- Kazumi Takahashi
- Born: 31 August 1931 Naniwa-ku, Osaka Japan
- Died: May 3, 1971 (aged 39) Shinjuku, Tokyo, Japan
- Occupations: Writer, University professor
- Writing career
- Genre: novelist

= Kazumi Takahashi =

Japanese novelist (1931–1971)

Kazumi Takahashi (高橋 和巳, Takahashi Kazumi) was a Japanese novelist and scholar of Chinese literature in Shōwa-era Japan. His wife was fellow writer Takako Takahashi.

==Biography==
Takahashi was born in Naniwa-ku, Osaka, and was a graduate of Kyoto University. While still a student, he contributed to the Gendai Bungaku literary magazine. He was encouraged to study the Chinese language and Chinese history by fellow writer Eiji Yoshikawa. He became a professor at Ritsumeikan University in Kyoto in 1959. During the widespread violent student protest movements in the 1960s against the Treaty of Mutual Cooperation and Security between the United States and Japan, Takahashi was an outspoken supporter of the radical student movement. He moved to Meiji University briefly in 1966 before returning to Kyoto University in 1967.

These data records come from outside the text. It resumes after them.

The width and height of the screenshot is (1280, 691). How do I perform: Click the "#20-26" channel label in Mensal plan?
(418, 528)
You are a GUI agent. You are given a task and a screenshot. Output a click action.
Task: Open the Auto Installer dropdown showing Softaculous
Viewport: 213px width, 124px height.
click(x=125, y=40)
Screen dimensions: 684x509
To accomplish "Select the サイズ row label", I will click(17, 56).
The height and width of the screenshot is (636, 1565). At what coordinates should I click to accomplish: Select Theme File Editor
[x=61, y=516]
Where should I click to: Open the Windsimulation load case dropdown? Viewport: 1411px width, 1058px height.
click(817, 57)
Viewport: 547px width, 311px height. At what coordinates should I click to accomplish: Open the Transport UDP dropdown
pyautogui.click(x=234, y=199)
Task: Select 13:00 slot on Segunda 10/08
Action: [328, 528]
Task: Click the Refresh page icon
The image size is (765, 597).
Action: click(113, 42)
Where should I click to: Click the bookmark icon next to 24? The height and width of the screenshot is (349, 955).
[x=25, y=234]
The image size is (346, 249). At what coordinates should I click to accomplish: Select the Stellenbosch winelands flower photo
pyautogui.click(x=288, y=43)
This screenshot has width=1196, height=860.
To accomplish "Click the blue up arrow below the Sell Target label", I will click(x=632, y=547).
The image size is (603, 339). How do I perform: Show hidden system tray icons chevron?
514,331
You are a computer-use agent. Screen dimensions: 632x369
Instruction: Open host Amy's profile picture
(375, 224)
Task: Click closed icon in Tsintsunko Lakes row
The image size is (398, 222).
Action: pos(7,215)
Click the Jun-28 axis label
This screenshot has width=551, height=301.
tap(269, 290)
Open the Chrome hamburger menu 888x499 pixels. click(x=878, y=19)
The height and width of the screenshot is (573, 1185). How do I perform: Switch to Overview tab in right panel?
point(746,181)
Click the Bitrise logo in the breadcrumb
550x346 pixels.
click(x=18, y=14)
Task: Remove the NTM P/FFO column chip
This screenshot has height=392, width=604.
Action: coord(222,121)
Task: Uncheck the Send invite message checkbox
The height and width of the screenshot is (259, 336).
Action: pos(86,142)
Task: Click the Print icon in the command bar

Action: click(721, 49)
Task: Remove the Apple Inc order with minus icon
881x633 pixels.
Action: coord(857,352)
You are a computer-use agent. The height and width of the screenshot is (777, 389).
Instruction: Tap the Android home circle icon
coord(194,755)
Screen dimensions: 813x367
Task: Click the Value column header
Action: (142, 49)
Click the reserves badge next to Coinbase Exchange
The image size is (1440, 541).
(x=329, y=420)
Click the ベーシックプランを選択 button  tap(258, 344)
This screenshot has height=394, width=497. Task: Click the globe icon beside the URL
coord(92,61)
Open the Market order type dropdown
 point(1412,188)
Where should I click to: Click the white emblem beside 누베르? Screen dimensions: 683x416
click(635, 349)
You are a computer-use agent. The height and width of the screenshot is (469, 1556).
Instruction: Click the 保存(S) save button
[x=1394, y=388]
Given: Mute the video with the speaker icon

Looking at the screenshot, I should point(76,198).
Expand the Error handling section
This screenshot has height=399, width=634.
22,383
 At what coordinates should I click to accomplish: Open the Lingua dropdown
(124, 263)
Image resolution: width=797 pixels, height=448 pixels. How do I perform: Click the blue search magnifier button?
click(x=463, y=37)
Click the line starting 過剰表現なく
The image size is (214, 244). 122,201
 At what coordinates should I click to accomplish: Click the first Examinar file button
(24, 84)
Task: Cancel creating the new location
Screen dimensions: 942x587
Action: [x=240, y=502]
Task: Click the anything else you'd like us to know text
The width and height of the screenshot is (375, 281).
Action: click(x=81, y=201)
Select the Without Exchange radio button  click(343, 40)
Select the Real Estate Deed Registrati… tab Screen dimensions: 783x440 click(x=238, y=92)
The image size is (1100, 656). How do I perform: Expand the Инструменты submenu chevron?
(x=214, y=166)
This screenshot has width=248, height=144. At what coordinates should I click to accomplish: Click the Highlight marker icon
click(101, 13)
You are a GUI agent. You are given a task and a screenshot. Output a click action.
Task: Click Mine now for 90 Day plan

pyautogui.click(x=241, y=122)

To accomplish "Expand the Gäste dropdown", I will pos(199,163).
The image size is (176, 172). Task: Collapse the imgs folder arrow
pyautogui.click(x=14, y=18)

His novel Hi no utsuwa (“Vessel of Sorrow”, 1962), depicts the fall of a university dean from respectability due to his self-centered love affairs. Other works include Yuutsu naru Toha (“A Melancholy Faction”, 1965) and Jashumon (“Heretical Faith”, 1965–66).

Takahashi died of colon cancer at the age of 39. His grave is at the Fuji Reien Cemetery in Shizuoka Prefecture.